INSEMA included 5,502 patients with clinically node-negative invasive breast cancer staged as T1 or T2 (tumour size, ≤5 cm) who were scheduled to undergo breast-conserving surgery. Of these, 90 percent had clinical T1 disease and 79 percent had pathological T1 disease. The patients were randomly assigned to undergo treatment without axillary surgery (surgery-omission group) or to undergo sentinel-lymph-node biopsy (surgery group).
The primary outcome was invasive disease–free survival in the per-protocol population. Noninferiority of the omission of axillary surgery was established if the 5-year invasive disease–free survival rate was at least 85 percent, and the upper limit of the confidence interval [CI] for the hazard ratio [HR] for invasive disease or death was below 1.271.
The per-protocol population comprised 4,858 patients, including 962 in the surgery-omission group and 3,896 in the surgery group. Over a median follow-up of 73.6 months, the estimated 5-year invasive disease–free survival rate was 91.9 percent (95 percent CI, 89.9–93.5) among patients in the surgery-omission group and 91.7 percent (95 percent CI, 90.8–92.6) among patients in the surgery group. The corresponding HR of 0.91 (95 percent CI, 0.73–1.14) met the prespecified noninferiority criteria.

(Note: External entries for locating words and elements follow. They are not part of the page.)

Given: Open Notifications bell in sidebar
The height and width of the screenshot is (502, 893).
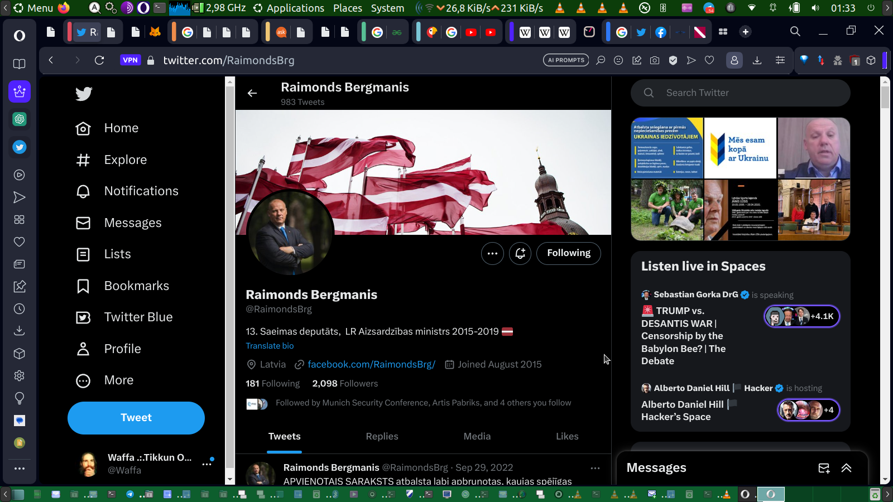Looking at the screenshot, I should click(x=83, y=191).
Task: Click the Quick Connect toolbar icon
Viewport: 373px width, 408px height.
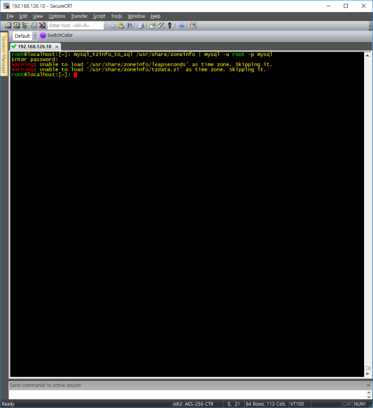Action: pyautogui.click(x=17, y=26)
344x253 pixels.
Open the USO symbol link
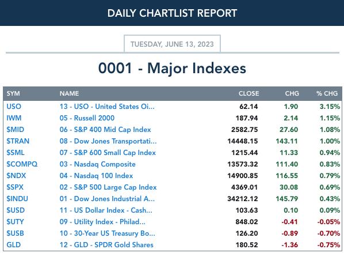(x=14, y=107)
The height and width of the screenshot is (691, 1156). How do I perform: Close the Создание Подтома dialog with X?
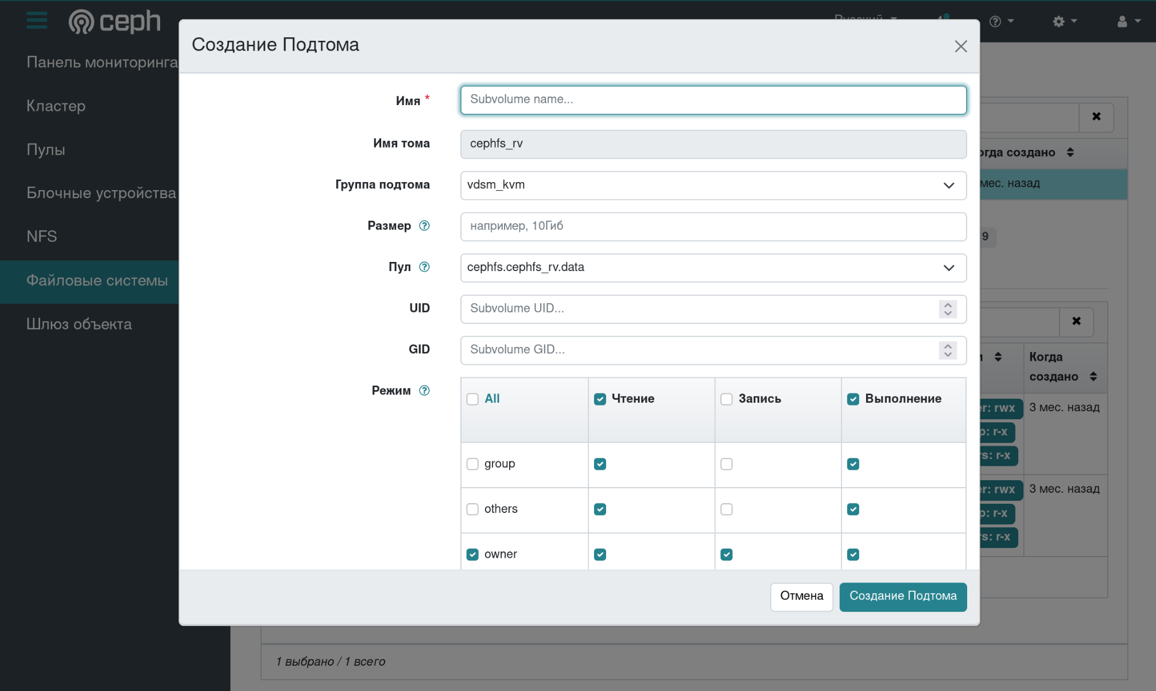[960, 47]
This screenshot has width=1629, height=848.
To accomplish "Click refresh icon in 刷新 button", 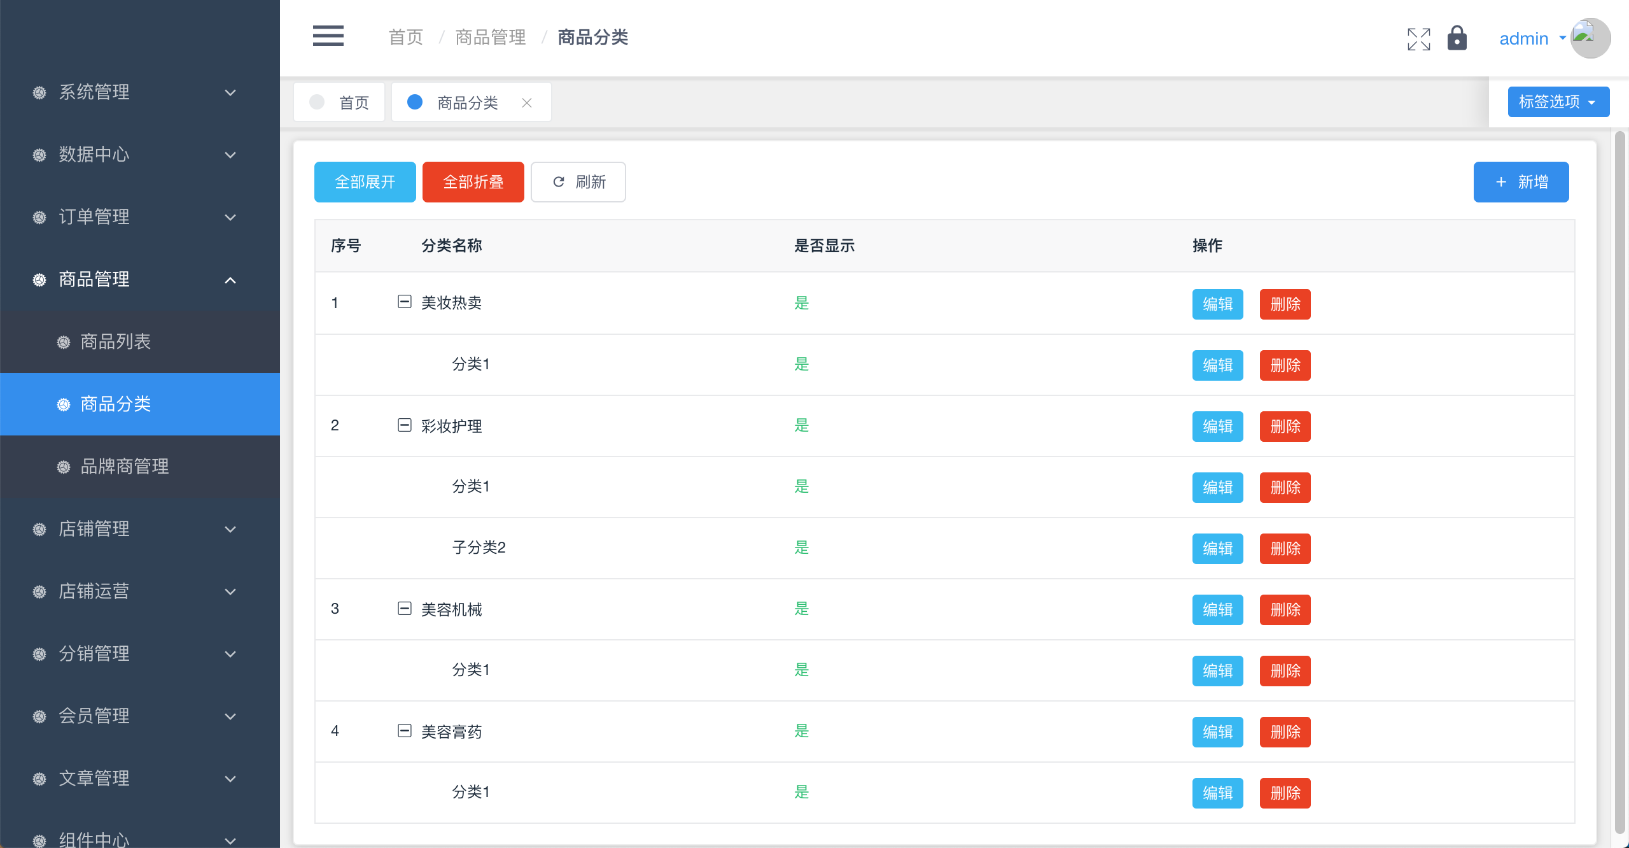I will tap(559, 182).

When the first primary-outcome events were analysed individually, recurrence of invasive disease or death from any cause occurred in 525 patients (10.8 percent) overall. Axillary recurrence was reported in 1.0 percent of patients in the surgery-omission group vs 0.3 percent in the surgery group, while death was documented in 1.4 percent vs 2.4 percent of patients in the respective groups.
In terms of safety, the surgery-omission group had fewer lymphedema events, greater arm mobility, and less pain with movement of the arm or shoulder compared with the surgery group.